А покуда — полное молчанье,
тишина и ни гугу.
Я, конечно, крепко с вами связан,
но не до конца привязан к вам.
Я не обязательно обязан
разделить ваш ужас, стыд и срам.
Смолоду и сдуру —
мучились и гибли.
Зрелость это — сдула.
Годы это — сшибли.
Смолоду и сослепу
тыкались щенками.
А теперь-то?
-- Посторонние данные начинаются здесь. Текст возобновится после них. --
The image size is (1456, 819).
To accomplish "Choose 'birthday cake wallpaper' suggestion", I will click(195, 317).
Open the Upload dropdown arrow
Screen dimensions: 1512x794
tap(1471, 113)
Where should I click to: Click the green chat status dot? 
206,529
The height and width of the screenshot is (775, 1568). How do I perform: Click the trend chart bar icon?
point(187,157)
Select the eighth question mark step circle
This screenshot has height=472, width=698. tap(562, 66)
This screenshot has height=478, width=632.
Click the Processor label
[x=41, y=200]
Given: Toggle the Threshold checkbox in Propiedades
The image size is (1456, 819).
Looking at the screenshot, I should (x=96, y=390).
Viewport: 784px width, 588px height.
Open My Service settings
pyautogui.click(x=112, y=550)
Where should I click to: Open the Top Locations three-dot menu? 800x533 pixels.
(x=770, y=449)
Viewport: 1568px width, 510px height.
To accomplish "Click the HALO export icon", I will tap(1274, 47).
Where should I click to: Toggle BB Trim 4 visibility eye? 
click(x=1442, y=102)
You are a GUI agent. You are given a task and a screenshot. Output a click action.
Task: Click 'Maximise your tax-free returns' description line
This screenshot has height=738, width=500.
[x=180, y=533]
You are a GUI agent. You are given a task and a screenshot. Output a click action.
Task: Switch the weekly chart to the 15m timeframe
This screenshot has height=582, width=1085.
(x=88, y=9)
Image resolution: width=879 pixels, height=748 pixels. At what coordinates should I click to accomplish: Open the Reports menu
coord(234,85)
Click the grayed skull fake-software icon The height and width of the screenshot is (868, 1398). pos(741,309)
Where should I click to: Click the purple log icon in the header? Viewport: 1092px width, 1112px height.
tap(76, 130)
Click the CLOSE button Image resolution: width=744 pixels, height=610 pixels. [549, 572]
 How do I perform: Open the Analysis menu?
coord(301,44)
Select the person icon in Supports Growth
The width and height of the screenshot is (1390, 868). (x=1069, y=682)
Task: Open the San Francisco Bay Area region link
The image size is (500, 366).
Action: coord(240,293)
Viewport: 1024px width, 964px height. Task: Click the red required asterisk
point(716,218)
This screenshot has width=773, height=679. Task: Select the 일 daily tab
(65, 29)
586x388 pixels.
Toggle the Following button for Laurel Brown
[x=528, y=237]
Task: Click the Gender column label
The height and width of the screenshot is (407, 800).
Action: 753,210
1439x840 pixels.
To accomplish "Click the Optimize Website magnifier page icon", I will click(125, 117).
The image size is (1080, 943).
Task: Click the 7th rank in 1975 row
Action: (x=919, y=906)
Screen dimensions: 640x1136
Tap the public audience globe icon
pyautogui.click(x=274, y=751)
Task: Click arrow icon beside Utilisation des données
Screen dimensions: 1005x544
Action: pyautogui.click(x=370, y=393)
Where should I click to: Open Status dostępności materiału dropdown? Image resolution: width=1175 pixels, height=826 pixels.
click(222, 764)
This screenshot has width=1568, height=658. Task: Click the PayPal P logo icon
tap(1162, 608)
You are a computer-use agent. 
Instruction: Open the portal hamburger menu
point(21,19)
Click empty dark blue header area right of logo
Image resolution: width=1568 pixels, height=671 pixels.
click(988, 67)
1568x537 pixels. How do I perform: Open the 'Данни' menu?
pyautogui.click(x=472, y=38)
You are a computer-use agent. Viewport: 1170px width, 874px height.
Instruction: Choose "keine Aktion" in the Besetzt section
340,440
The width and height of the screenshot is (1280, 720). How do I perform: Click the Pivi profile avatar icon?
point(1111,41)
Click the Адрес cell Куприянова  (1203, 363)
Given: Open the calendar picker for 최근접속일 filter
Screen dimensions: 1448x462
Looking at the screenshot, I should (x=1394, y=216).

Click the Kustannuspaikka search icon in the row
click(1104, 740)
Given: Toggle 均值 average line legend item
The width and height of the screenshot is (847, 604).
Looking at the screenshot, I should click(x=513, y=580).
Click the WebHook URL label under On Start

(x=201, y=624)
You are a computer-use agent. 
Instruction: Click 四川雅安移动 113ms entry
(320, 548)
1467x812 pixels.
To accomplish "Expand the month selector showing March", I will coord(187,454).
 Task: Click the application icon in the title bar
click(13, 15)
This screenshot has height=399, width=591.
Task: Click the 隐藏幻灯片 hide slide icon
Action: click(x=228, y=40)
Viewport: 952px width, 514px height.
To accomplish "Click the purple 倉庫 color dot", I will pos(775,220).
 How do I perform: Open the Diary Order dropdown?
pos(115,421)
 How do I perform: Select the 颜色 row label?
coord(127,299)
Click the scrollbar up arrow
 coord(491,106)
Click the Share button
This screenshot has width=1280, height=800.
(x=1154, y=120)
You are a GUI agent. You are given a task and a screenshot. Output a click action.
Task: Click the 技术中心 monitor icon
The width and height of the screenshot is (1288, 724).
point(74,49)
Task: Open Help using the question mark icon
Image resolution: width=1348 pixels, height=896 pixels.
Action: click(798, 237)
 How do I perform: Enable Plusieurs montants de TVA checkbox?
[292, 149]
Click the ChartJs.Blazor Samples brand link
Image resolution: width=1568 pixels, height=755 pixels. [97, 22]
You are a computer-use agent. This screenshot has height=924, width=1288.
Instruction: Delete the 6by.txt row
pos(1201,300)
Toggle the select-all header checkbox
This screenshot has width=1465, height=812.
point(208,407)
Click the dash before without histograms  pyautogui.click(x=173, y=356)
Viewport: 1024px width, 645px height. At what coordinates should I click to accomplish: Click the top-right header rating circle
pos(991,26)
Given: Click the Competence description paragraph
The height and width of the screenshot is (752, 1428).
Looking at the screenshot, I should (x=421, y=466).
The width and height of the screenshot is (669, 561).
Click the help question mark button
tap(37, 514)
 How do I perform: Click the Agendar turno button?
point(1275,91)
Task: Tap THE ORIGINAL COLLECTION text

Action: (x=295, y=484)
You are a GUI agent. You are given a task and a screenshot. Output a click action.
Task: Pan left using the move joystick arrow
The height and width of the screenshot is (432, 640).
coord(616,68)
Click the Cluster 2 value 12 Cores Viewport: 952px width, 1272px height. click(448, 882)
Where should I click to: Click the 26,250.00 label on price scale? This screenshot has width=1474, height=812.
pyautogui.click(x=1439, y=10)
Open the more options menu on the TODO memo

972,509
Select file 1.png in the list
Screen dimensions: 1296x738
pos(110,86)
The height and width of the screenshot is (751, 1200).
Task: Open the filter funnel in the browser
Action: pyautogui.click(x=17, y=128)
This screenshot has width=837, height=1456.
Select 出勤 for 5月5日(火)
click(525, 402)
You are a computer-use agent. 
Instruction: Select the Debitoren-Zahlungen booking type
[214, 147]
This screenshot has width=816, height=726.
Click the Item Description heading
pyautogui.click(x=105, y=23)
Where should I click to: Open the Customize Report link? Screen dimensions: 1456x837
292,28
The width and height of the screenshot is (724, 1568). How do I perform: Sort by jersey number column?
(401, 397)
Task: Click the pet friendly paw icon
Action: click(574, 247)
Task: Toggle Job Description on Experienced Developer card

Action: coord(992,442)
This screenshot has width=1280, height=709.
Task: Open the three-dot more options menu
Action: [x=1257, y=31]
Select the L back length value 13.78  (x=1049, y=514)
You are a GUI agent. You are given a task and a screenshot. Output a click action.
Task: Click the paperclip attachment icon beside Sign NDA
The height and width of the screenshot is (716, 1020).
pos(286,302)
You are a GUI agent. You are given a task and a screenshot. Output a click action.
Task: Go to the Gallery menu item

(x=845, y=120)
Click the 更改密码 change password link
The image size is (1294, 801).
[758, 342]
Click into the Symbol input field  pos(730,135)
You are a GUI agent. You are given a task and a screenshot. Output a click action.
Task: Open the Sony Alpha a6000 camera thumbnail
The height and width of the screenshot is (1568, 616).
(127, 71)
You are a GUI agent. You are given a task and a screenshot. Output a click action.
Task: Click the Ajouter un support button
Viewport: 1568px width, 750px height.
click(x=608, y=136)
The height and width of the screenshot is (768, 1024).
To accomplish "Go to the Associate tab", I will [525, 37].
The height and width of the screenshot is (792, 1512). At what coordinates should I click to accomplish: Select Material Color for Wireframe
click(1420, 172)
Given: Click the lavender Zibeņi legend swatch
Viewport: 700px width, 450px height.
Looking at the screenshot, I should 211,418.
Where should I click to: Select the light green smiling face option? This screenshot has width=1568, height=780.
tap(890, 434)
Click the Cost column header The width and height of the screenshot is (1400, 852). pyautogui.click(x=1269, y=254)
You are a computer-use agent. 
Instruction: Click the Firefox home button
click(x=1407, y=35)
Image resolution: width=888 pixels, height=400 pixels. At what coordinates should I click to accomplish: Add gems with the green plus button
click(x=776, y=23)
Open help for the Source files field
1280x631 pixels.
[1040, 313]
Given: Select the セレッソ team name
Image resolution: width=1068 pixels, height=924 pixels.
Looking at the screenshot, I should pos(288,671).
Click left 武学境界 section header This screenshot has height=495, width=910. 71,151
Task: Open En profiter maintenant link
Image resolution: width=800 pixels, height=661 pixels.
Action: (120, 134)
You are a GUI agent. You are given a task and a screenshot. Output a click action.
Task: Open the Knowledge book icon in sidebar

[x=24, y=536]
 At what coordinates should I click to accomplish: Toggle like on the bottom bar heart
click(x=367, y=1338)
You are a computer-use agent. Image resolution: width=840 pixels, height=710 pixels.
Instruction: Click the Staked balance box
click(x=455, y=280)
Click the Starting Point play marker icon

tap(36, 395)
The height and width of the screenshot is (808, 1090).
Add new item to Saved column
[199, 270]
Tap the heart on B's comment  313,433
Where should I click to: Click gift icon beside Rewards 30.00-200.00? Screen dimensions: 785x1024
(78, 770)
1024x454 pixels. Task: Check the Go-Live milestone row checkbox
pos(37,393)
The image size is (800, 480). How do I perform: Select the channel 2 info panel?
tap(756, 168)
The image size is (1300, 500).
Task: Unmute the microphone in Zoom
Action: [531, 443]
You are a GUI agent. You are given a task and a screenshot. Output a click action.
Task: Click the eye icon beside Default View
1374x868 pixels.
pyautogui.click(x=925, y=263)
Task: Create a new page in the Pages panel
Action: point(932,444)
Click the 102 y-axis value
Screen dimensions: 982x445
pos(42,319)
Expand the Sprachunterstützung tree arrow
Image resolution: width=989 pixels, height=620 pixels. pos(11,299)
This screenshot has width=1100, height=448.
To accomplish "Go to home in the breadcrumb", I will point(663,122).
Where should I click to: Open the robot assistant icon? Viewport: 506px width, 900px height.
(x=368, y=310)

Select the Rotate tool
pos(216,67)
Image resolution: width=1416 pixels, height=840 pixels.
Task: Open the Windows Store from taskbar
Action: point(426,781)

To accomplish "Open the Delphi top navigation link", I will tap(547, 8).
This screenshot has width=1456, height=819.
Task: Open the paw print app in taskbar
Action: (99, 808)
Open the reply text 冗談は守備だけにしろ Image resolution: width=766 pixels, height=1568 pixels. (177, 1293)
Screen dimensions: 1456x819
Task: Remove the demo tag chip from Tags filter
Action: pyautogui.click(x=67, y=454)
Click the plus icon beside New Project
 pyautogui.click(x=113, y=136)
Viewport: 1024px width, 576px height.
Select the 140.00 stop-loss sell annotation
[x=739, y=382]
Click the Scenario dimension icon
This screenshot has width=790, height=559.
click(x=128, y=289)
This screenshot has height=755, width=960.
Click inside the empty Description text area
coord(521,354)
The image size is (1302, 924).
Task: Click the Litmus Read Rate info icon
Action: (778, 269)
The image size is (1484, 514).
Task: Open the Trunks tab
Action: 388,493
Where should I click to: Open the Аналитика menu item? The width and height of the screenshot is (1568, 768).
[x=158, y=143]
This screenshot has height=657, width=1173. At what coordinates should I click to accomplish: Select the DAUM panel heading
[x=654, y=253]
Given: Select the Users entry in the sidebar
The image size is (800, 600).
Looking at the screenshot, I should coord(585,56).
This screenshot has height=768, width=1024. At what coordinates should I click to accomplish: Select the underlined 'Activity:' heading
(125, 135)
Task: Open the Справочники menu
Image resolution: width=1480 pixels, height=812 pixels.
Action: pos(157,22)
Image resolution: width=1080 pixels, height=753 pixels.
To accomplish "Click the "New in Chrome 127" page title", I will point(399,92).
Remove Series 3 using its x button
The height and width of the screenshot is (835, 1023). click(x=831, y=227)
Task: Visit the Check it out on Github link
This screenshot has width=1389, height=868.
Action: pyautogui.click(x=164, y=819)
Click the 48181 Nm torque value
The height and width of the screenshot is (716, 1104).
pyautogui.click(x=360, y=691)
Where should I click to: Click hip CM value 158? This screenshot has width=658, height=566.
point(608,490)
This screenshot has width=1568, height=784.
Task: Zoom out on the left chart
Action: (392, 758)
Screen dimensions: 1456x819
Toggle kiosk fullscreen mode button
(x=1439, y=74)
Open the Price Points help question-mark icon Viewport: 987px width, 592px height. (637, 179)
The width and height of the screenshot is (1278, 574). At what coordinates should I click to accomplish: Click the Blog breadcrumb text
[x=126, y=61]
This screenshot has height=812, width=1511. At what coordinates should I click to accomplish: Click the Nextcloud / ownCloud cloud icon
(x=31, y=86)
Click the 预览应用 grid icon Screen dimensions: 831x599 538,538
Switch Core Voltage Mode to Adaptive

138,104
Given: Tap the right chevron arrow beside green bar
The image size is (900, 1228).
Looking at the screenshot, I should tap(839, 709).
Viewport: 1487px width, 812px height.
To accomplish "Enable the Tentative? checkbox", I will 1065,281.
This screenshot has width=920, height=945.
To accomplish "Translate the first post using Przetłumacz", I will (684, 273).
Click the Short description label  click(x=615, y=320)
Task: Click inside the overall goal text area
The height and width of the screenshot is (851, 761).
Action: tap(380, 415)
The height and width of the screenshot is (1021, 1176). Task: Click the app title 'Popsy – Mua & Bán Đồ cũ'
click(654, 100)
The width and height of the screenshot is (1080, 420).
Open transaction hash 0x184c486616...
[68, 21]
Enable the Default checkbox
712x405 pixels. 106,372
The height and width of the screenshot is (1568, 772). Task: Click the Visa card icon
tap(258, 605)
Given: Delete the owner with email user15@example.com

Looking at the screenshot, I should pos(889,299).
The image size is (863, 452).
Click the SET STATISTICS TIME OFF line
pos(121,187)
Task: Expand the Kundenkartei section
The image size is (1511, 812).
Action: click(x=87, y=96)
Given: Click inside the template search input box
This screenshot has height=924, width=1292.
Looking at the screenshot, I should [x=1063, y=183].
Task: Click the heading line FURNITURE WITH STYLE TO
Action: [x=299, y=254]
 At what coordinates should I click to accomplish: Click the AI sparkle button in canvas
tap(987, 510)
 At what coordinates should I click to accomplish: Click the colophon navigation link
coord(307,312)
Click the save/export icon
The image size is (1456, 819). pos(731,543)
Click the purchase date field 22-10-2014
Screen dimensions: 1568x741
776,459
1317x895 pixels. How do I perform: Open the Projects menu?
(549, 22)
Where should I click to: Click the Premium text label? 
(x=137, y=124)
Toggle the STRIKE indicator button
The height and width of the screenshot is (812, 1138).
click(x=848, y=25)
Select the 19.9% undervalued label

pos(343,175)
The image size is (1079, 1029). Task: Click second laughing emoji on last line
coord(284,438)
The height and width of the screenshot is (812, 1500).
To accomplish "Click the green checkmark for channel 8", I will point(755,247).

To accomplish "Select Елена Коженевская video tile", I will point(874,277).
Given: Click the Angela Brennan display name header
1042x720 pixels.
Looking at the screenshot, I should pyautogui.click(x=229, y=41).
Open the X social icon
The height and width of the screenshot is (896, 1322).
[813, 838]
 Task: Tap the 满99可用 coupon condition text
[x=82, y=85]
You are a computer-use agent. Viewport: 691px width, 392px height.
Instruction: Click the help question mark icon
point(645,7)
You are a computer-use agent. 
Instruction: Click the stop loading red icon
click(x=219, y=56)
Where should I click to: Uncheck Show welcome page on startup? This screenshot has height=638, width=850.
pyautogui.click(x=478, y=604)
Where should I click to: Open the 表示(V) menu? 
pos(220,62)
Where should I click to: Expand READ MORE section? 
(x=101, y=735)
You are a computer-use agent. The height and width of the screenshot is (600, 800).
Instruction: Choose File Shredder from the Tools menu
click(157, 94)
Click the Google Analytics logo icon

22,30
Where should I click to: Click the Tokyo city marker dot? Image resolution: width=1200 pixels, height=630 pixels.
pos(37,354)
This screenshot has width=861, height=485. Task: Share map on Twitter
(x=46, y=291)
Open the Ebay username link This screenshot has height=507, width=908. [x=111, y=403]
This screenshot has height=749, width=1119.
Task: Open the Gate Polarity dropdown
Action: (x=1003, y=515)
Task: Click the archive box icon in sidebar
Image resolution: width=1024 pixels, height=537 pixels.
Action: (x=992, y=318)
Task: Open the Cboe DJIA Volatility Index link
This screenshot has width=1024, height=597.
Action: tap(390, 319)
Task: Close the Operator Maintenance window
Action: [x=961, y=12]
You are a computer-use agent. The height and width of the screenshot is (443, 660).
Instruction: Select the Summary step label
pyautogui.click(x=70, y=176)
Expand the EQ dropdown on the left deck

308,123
После-то?
С битыми щеками?
А теперь-то нам-то
гибнуть вовсе скушно.
Надо, значит — надо.
Нужно, значит — нужно.
И толчется совесть,
словно кровь под кожей.
Зрелость или псовость —
как они похожи.
«Эпоха закончилась. Надо ее описать…»
Эпоха закончилась. Надо ее описать.
Ну, пусть не эпоха — период, этап,
но надо его описать, от забвенья спасать,
не то он забудется.
Не то затеряют его, заровняют его,
он прочерком, пропуском станет,
и что-то — в ничто превратится.
И ничего
в истории из него не застрянет.
Этап — завершился. А я был в начале этапа.
Я видел его замечательную середину
и ту окончательную рутину,
в которой застряли от ездового до штаба
все.
Я прожил этап не единоличником, частником:
свидетелем был и участником был.
Возможно, что скажут теперь — соучастником.
Действительно, я отвечаю не меньше других.
А что ж! Раз эпоха была и сплыла —
и я вместе с нею сплыву неумело и смело.
Пускай меня крошкой смахнут вместе с ней со стола,
с доски мокрой тряпкой смахнут, наподобие мела.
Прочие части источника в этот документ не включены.